= DIRECTIONS FOR THIS TASK =
From the passage on the naming of Frederick Henry Bay, copy word for word everything from "It was first" down to "its present-day location.".
BEGIN TEXT SECTION
It was first named “Baie du Nord” (North Bay) by Bruni d'Entrecasteaux in 1792–93. The original Frederick Henrik Bay (today's Blackman Bay and Marion Bay) was named by Abel Tasman in 1642 after Frederick Henry, Prince of Orange.

In March 1773 Captain Tobias Furneaux, the first Englishman in Tasmanian waters, glimpsed the opening to D'Entrecasteaux Channel, thought that was Storm Bay, then anchored in Adventure Bay thinking he was in the vicinity of North Bay. He erroneously identified the Northern cape of Adventure Bay (today's Cape Queen Elizabeth), as Cape Frederick Henry, and d'Entrecasteaux's North Bay as Tasman's Fredrick Henrik Bay, and recorded these on his map.

This error was also made by Cook and Bligh etc., relying on Furneaux's mapping. Matthew Flinders adjusted his 1814 map, however the name Frederick Henry Bay remained in its present-day location.
END TEXT SECTION
BEGIN DATASET CONTENT
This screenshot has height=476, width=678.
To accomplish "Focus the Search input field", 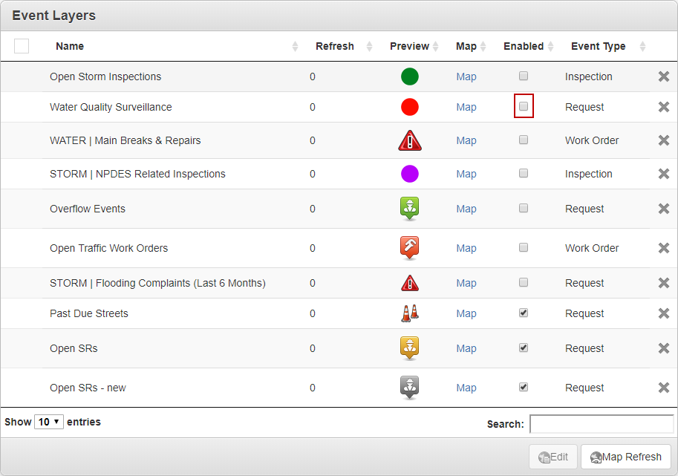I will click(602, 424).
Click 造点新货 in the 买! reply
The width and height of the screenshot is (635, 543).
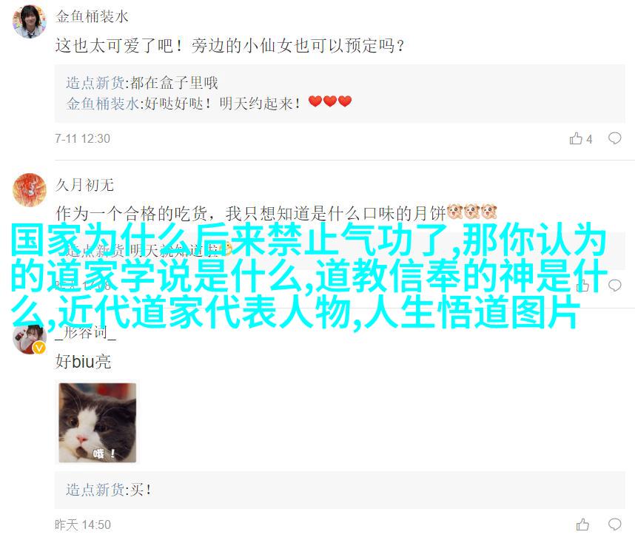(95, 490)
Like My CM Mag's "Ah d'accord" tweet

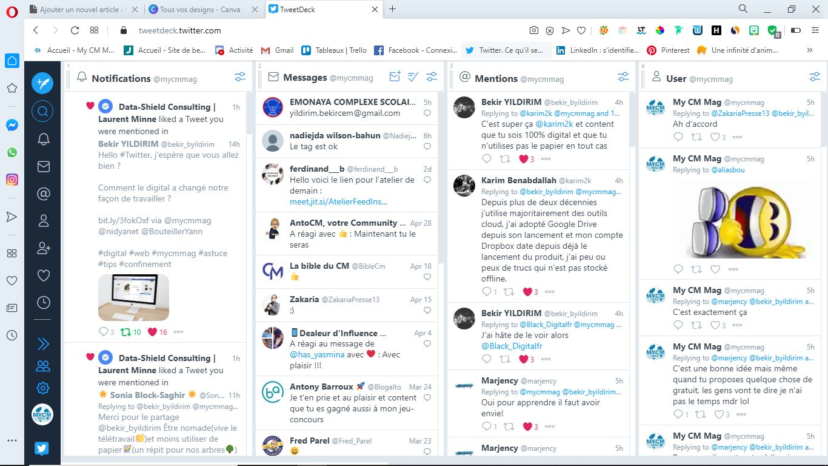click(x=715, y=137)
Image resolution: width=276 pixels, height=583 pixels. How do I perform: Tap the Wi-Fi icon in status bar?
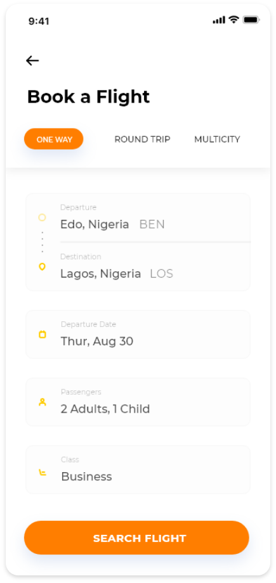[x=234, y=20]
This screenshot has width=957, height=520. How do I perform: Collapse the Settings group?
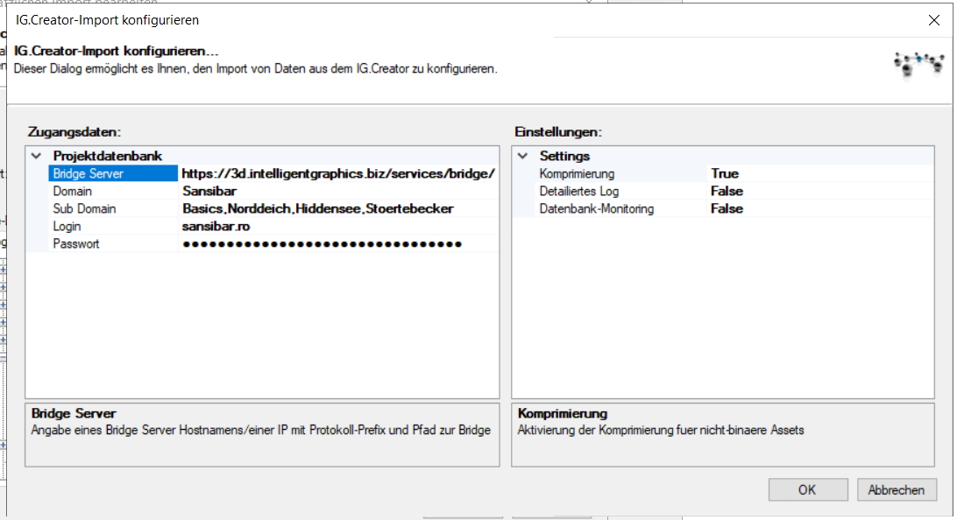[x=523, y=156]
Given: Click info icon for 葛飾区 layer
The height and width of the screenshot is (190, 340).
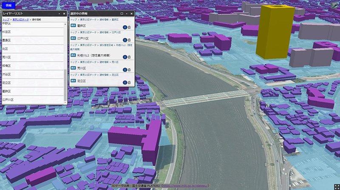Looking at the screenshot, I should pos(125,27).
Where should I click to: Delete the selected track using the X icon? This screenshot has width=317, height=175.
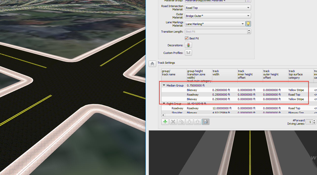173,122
END DATASET CONTENT
= SOLUTION TO THIS EXERCISE =
It was first named “Baie du Nord” (North Bay) by Bruni d'Entrecasteaux in 1792–93. The original Frederick Henrik Bay (today's Blackman Bay and Marion Bay) was named by Abel Tasman in 1642 after Frederick Henry, Prince of Orange.

In March 1773 Captain Tobias Furneaux, the first Englishman in Tasmanian waters, glimpsed the opening to D'Entrecasteaux Channel, thought that was Storm Bay, then anchored in Adventure Bay thinking he was in the vicinity of North Bay. He erroneously identified the Northern cape of Adventure Bay (today's Cape Queen Elizabeth), as Cape Frederick Henry, and d'Entrecasteaux's North Bay as Tasman's Fredrick Henrik Bay, and recorded these on his map.

This error was also made by Cook and Bligh etc., relying on Furneaux's mapping. Matthew Flinders adjusted his 1814 map, however the name Frederick Henry Bay remained in its present-day location.